Ways to make unique use of its core mechanics so it's not just a game of "can I remember what I cast last?" Ooh, ooh, pick me!
...Or not. Crud, I forced these thoughts out of my head so I could actually level the damn thing without being disappointed.
The few surviving ideas, left in abstract or blueprint form for now:
- Give some sort of general buff to levels of Black and White magic based on actual value and (im)balance between them. Equal amounts give you "Red" mana or 'aspect', whereas being imbalanced towards either end shifts you 'Dark' or 'Light' aspect.
- Give some sort of more transcient, scaling buff to spending Black or White mana.
- Possibly allow for healing to work as a White-magic-specific spender and similarly provide a 'dark' counterpart. Essentially, allow for Black/White/Both spending. Give unique effects to the Both spenders as well, such as Light reducing hit chance by blinding or causing healing to nearby allies while Dark inflicts something like Evasion down (but useful for variable damage bonus even in a post-Accuracy world) or absorbing up to x amount of the target's damage dealt to a cap of y% per attack and a limit of z duration.
- Allow for effects based on balance/imbalance. Perhaps the opposite accelerates the other's cooldowns caused while more of the same increases its power.

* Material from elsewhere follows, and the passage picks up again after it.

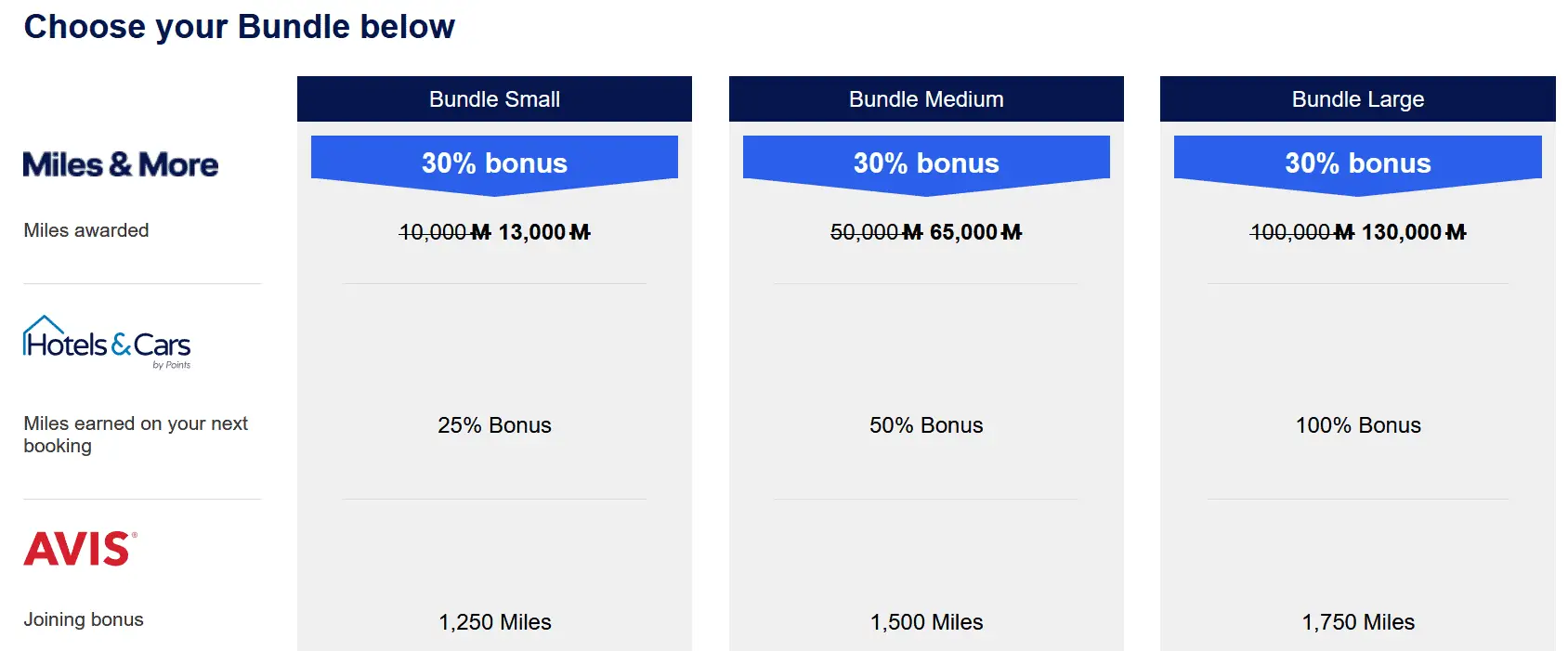This screenshot has width=1568, height=651.
Task: Click the 1,750 Miles joining bonus
Action: tap(1358, 622)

The idea should be to increase portions of unique utility and complexity of play without yet having to create an actual elements system and without increasing RDM's optimal throughput any more than is necessary. It's slightly UP atm, but I'd rather see its viability increased in a way that also makes the gameplay more entertaining, such as I would hope would be the draw of such suggestions as those here.